Klein, now 82, still paints, throwing cyanide, Wite-Out, milk or tea on his own photographic collages. He considers most photographers' approach to Paris dishonest. 'You never see a black or Chinese person, or an Algerian. It's really a racist view of Paris,' he maintains, and he combated this with a 2002 book, Paris + Klein, that shows his adopted city in Technicolor: voluptuous women in Turkish baths, Africans protesting, Chinese New Year celebrations. When his New York book finally got the acknowledgement it deserved, with a show at San Francisco's Museum of Modern Art in 1995, he drove the curators to distraction dictating every detail, until the staff were afraid to read his faxes.
Still, if immense age and a worldwide reputation don't entitle you to be dictatorial, what does? Klein still lives in Paris, in an apartment overlooking the Jardin du Luxembourg, where the composer Francis Poulenc was once a neighbour.
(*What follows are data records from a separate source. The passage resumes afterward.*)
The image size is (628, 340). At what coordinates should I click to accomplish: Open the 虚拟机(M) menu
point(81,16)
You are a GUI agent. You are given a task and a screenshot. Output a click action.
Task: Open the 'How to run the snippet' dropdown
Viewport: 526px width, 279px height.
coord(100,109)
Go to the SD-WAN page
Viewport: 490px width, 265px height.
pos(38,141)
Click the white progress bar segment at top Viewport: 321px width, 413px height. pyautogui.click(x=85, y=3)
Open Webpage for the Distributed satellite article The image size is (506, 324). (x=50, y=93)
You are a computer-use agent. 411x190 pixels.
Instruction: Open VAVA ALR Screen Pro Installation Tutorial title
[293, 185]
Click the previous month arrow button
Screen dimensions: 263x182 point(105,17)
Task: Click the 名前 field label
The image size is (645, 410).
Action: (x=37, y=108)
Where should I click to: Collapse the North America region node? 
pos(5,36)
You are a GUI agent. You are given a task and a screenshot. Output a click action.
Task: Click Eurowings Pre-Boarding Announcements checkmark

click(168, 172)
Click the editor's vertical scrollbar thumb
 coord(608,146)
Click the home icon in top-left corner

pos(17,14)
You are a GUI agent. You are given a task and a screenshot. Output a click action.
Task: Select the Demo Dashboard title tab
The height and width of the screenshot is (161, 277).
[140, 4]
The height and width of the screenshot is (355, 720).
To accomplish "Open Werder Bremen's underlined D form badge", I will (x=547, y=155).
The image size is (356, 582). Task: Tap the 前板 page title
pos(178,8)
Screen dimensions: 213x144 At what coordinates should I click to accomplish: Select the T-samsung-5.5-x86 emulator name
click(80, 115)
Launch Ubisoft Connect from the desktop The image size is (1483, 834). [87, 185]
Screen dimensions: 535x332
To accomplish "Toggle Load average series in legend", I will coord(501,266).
Florin, with whom Klein had a son, Pierre, and who he called 'the most beautiful woman in the world', died in 2005. Klein is still handsome in his jeans and bandana. These days he takes few photographs. 'People are obsessed by the image now,' he remarks, without specifying whether he feels that constitutes progress. Maybe it is just that the world has finally caught up with William Klein.